Even though things have been a bit difficult, our little girl still has the nicest disposition, the sweetest smile, and brightens up every one of our days. We love her to pieces.
Sunday, November 24, 2013
Friday, November 22, 2013
{this moment} reading
A Friday ritual. A single photo - no words - capturing a moment from the week. A simple, special, extraordinary moment. A moment I want to pause, savor and remember.
Inspired by SouleMama.
Labels:
books,
photos,
this moment,
toddler
Wednesday, November 20, 2013
Slowing Down
Yesterday and today Sprout has actually taken a reasonable afternoon nap, so I'm getting to post. I thought about it yesterday, but didn't want to start when I was sure that she would be up in another minute. Today I'm going to try to seize the opportunity while it's here. The only problem is that I've got so many half-formed ideas floating around in my head that I'm not sure what to post about. I feel like I've developed ADD since having children. I think about something, but then it's interrupted by another though. Conversations are the same. (Usually interrupted by a certain almost three-year-old boy who seems to think that shouting "Excuse me, Mama Mommy!" grants him permission to speak, whether or not we were done. Proper etiquette is a work in progress around here.) Unless I write things down I'm bound to forget them. The only problem is that I often forget where I've left my notebook and/or pen.

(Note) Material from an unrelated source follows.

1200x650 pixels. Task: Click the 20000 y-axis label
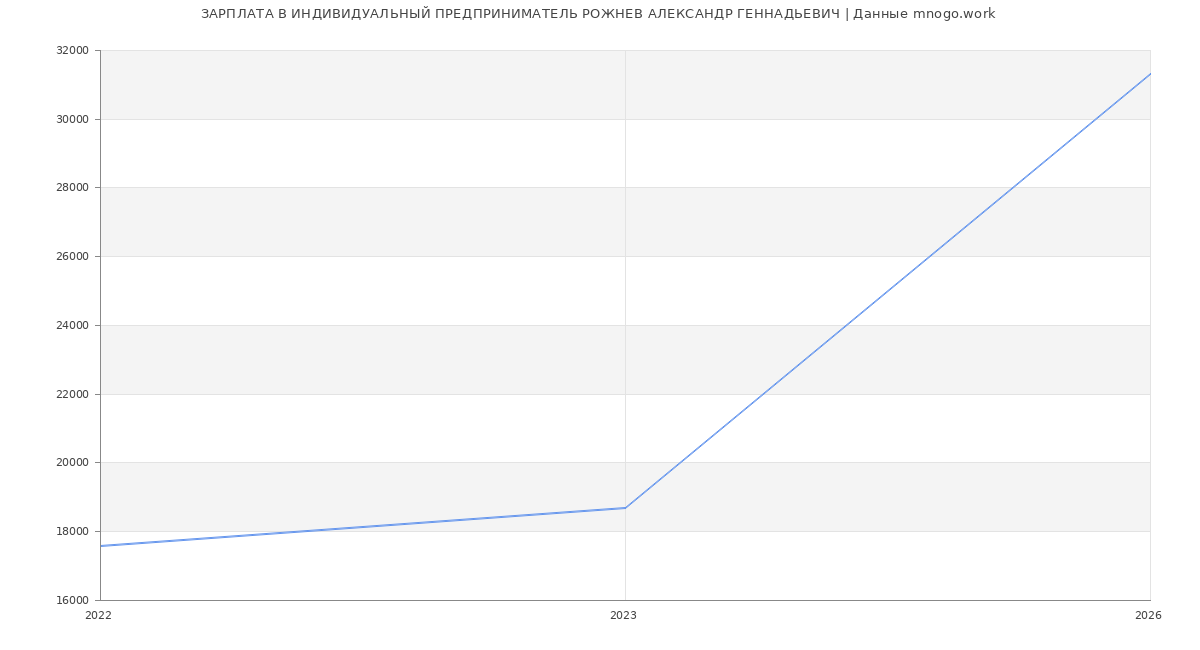pos(72,463)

There's really not a whole lot to update on. We're gearing up for the holidays. I think Jen and I have actually finished Christmas (and birthday) shopping for the kids. Now we just need to take inventory and decide what's being given when.

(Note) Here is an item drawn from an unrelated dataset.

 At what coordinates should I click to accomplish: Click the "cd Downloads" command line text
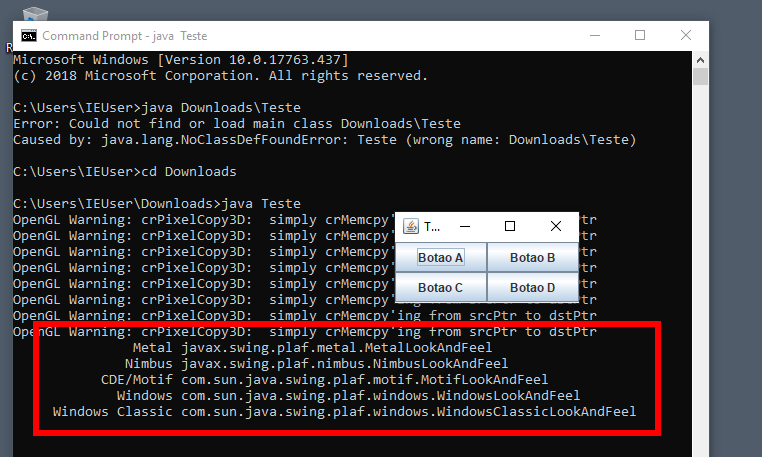(x=189, y=172)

There's not much on my wish list this year. It seems to get shorter every year. I always have a thousand books I want to read, but considering I'm still making it through the book I started in June it feels silly to ask for another. Tea and wool are always nice, but I don't really need more. Some time with the family and with Jen are the things I want most. I'm hoping that we can convince Jen's parents to watch the kiddos when we're there over Thanksgiving and/or Christmas. I don't think it will be hard.
We've been purging baby items. There have been a number of donations made and I've been listing things on Craigslist and various Facebook groups. It's a bit of a hassle, but I'm glad to have the space freed up as each swing, bouncer and Boppy makes it's way out of our door. The extra money certainly doesn't hurt either.
Winter is coming. Other than the anxiety of not knowing what next in terms of work, I've actually been enjoying the season passing. Fall is my favourite, and it's winding down slowly. The skies are grey and there are big piles of leaves on the ground. Everyone seems to be staying inside, so my walks with Sprout are quiet. We chat away to each other about the squirrels and the birds. She loves to be pushed on the swing until her cheeks are bright red from the cold air.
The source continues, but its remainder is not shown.